** SOURCE MATERIAL **

/---

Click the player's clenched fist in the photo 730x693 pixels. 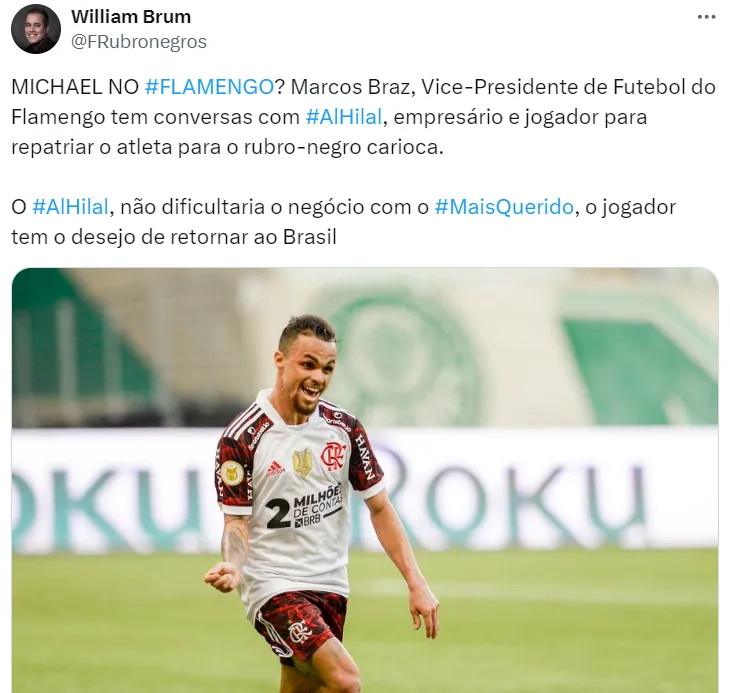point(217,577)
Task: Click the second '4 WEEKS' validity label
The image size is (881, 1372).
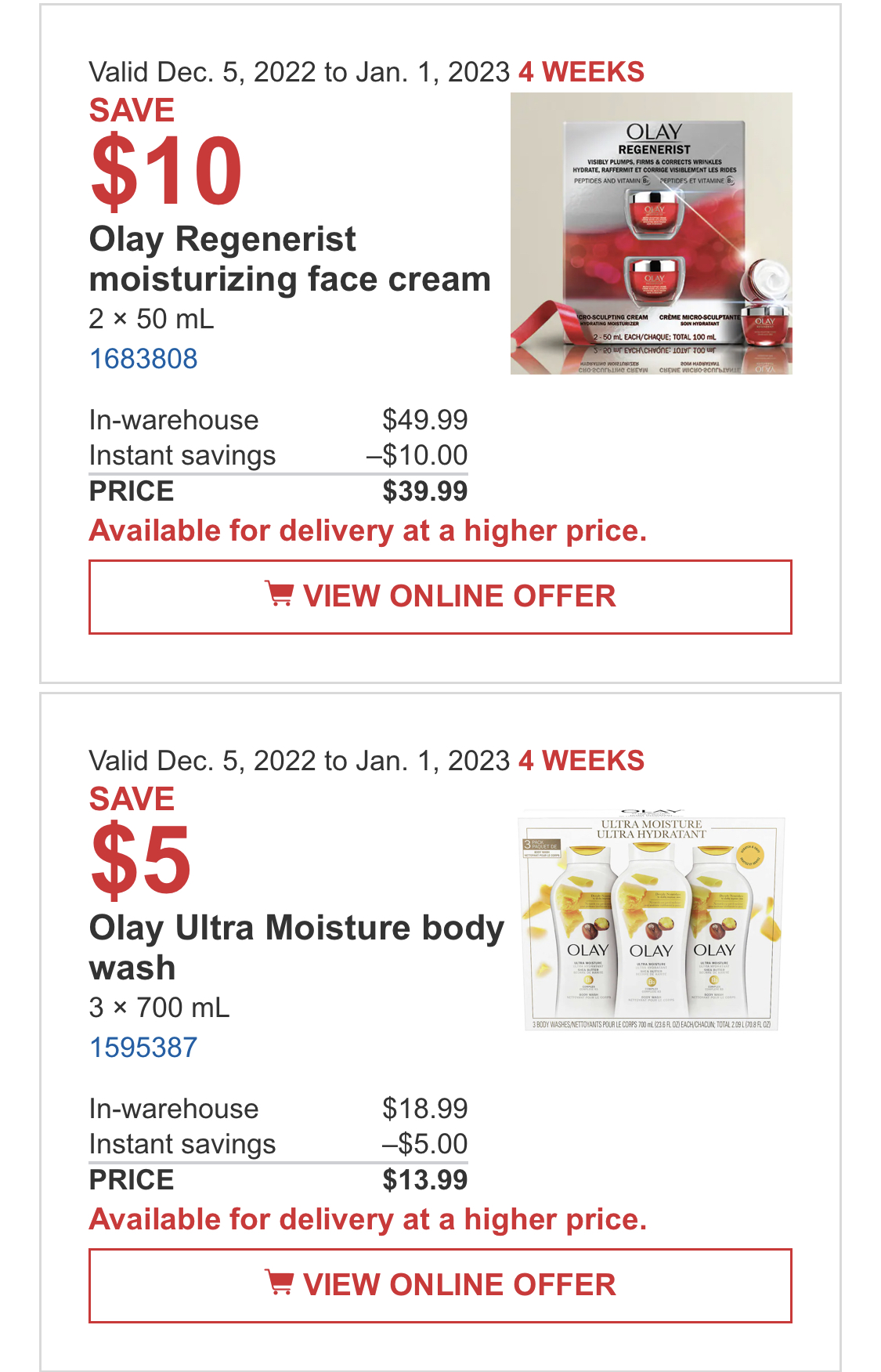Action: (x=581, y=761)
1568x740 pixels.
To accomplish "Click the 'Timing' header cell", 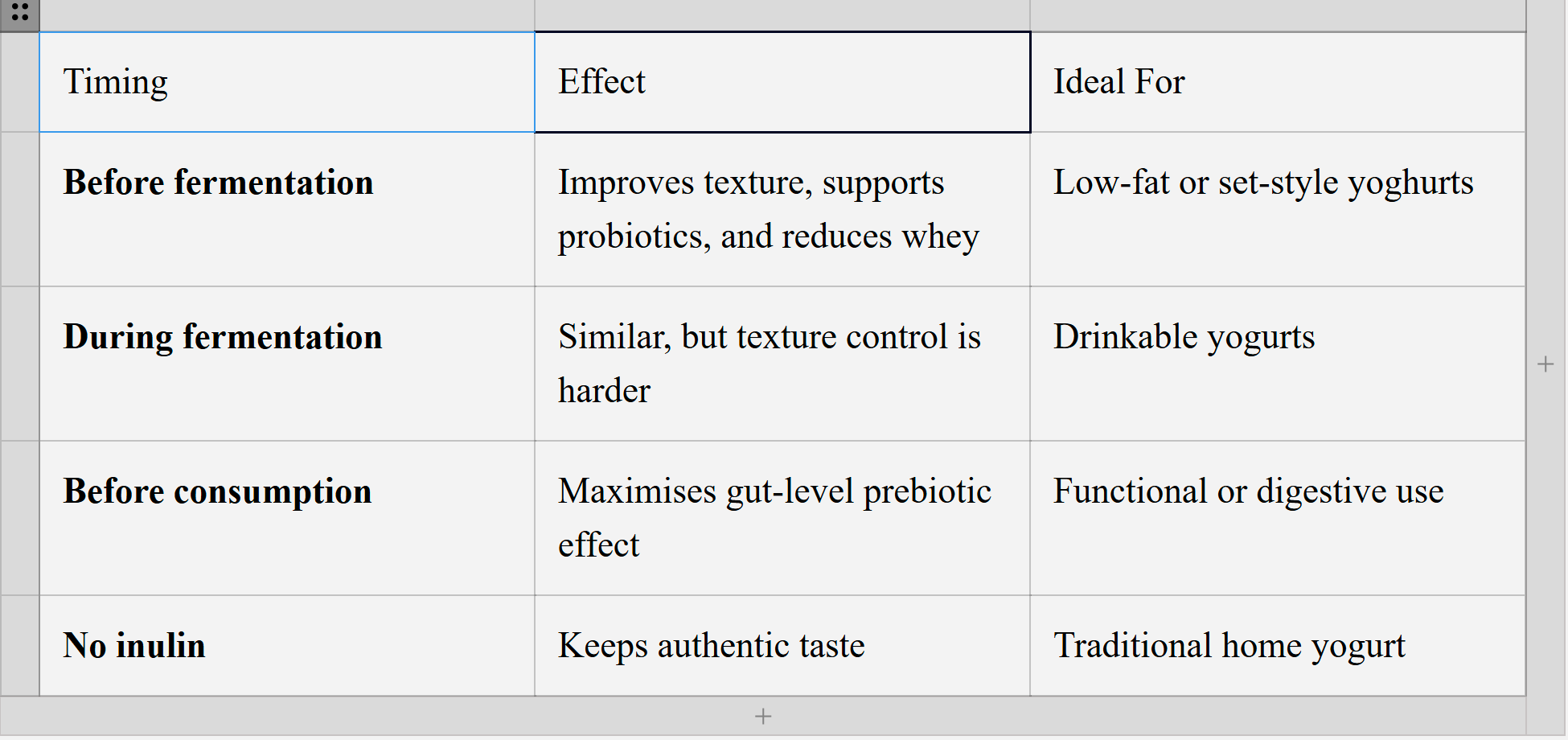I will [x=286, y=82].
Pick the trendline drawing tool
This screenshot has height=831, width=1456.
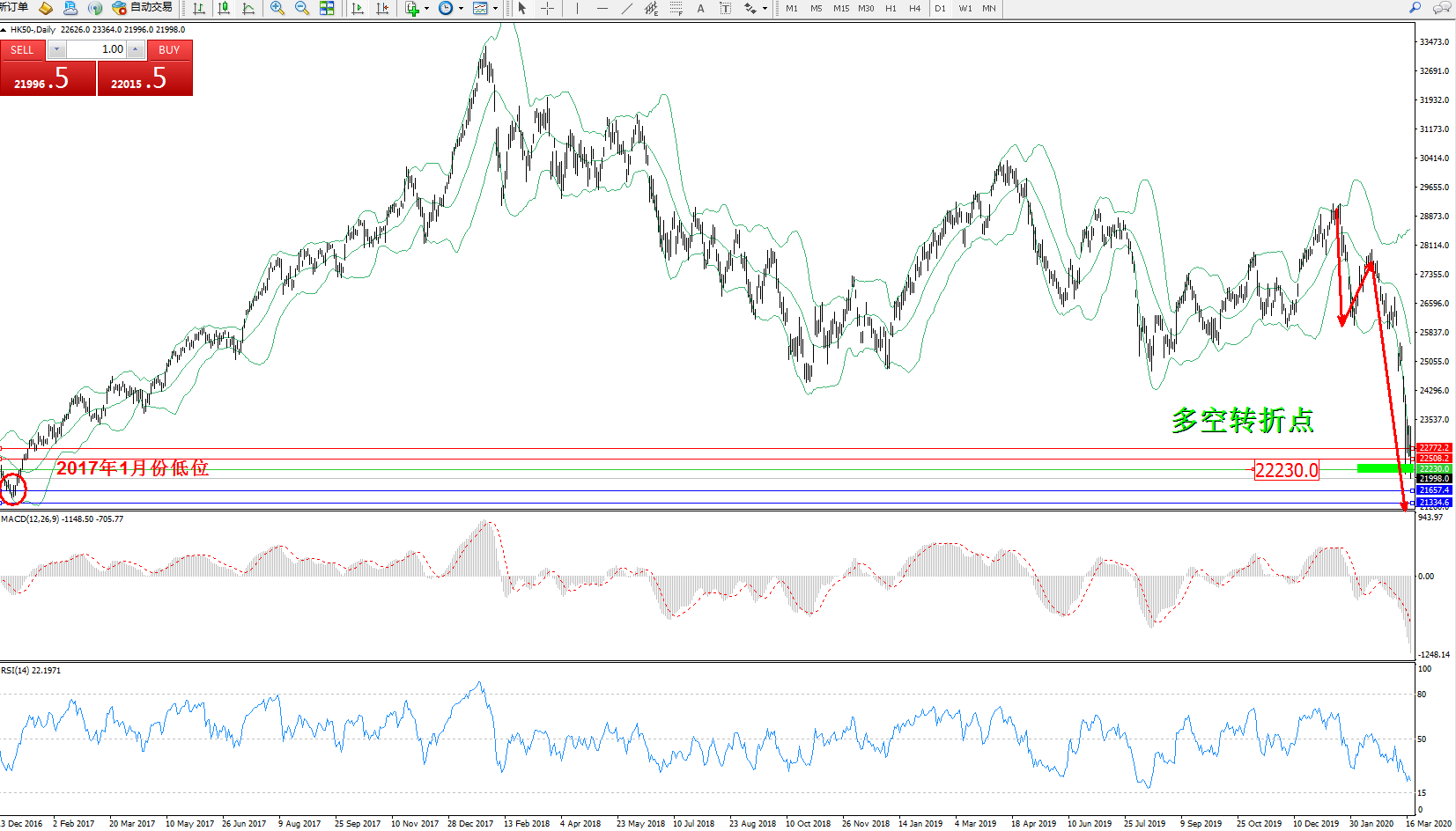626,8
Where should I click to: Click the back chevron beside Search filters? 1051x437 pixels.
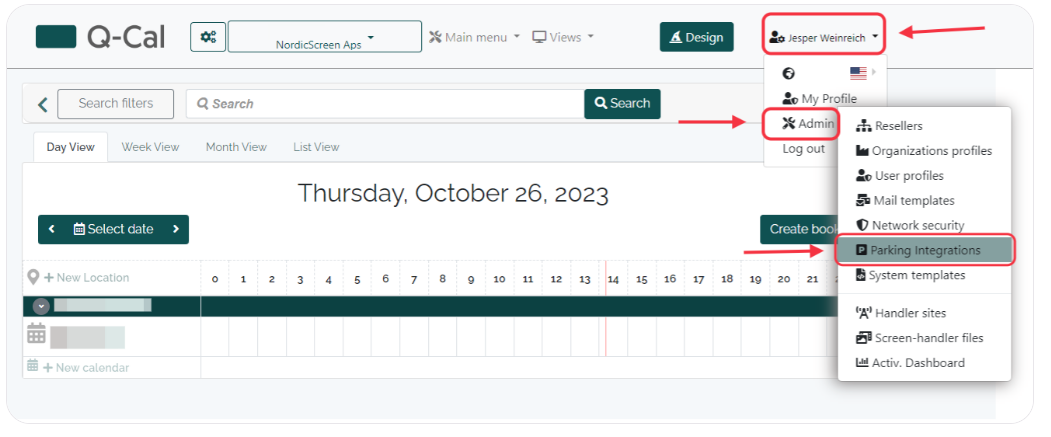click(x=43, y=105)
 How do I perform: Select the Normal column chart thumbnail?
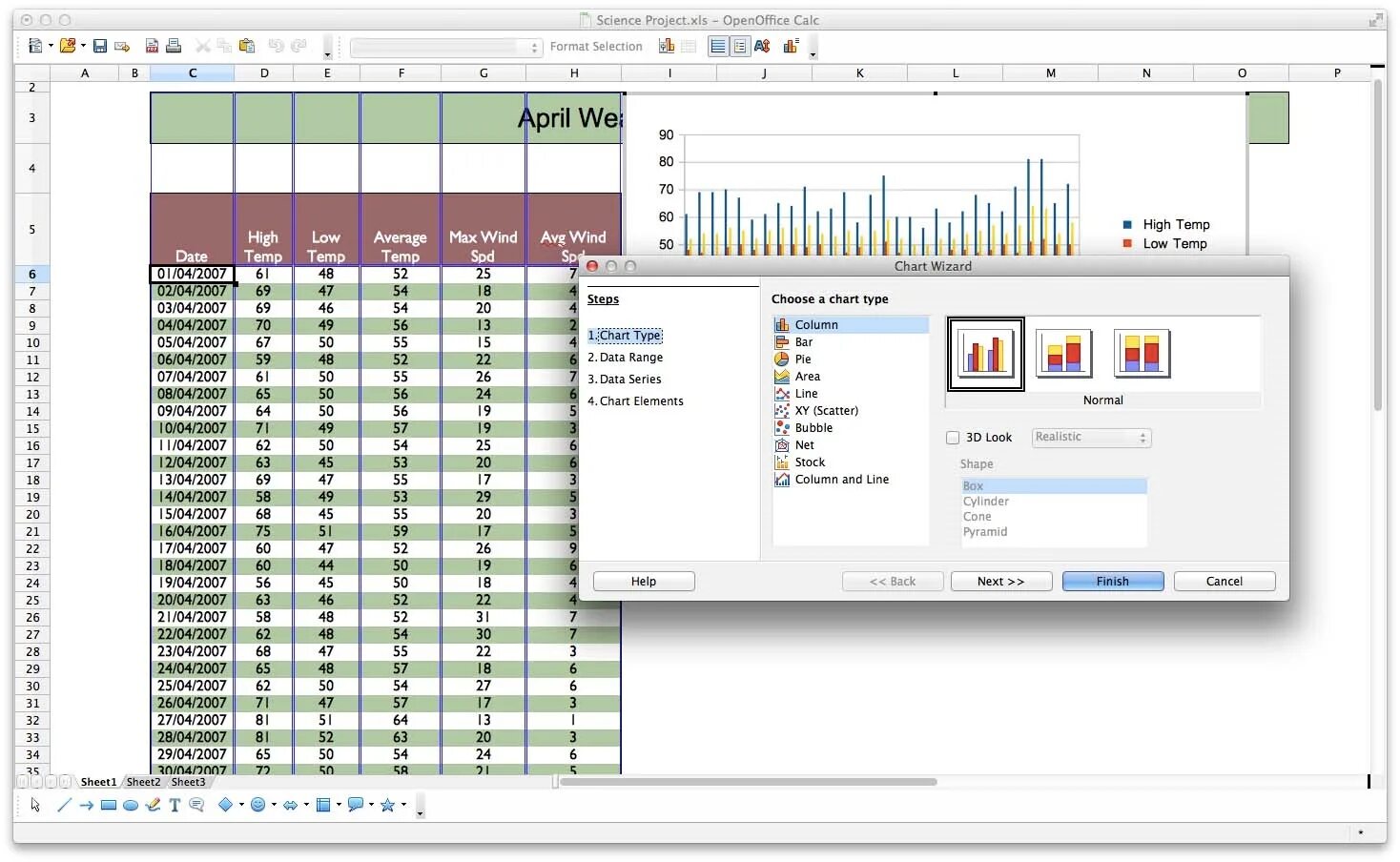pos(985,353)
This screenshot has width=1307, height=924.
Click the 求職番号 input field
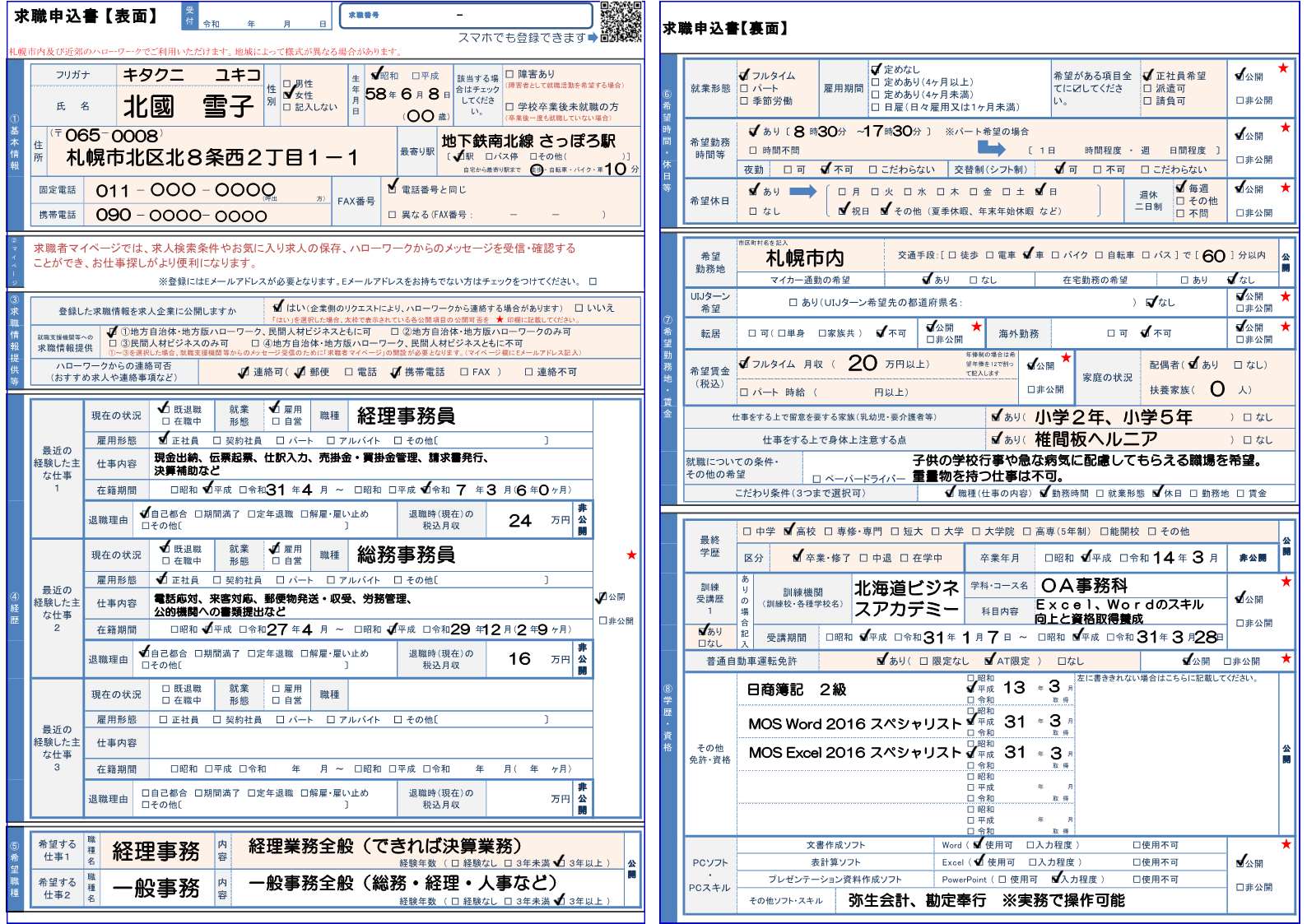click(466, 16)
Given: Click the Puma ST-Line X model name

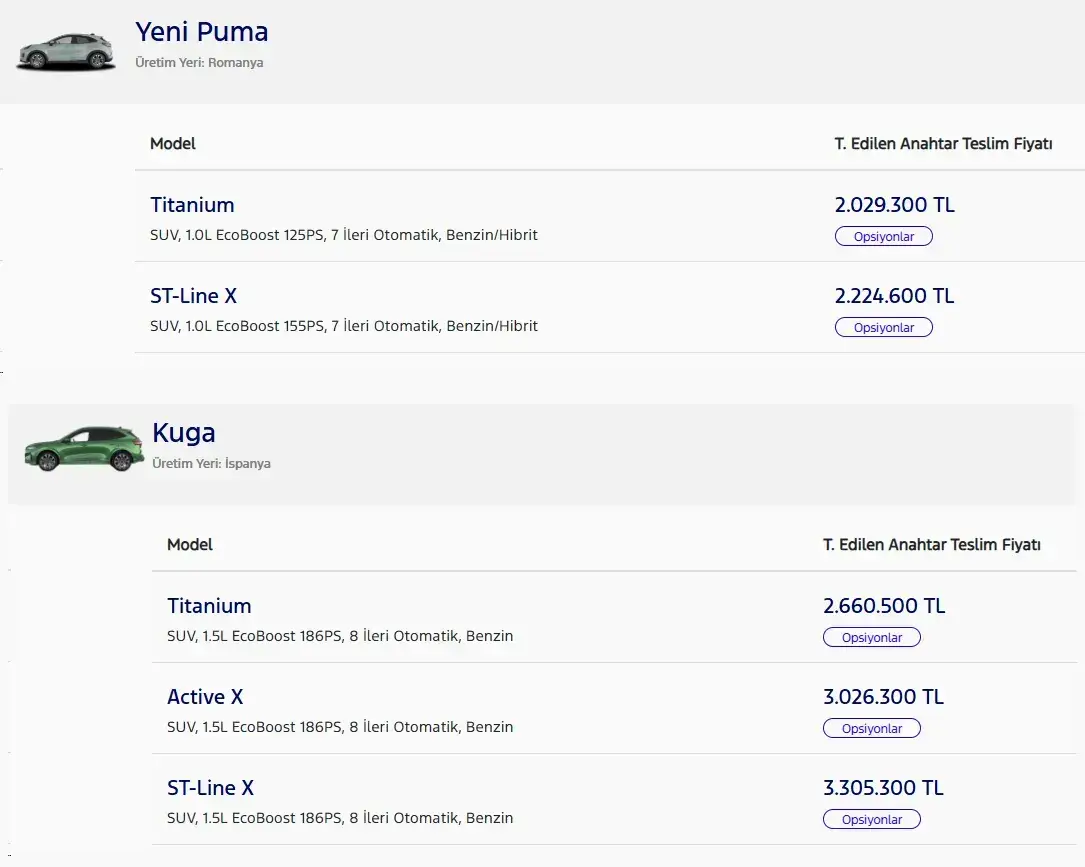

\---

** ABOUT THIS EXERCISE **
Only the lines from the one containing "This screenshot has width=1307, height=924." through the last line of the data belong in the copy, both included and reproduced exactly. Pictures do not.

** ANSWER TO THIS TASK **
This screenshot has width=1307, height=924.
Click the 求職番号 input field
click(466, 16)
Given: Click the Puma ST-Line X model name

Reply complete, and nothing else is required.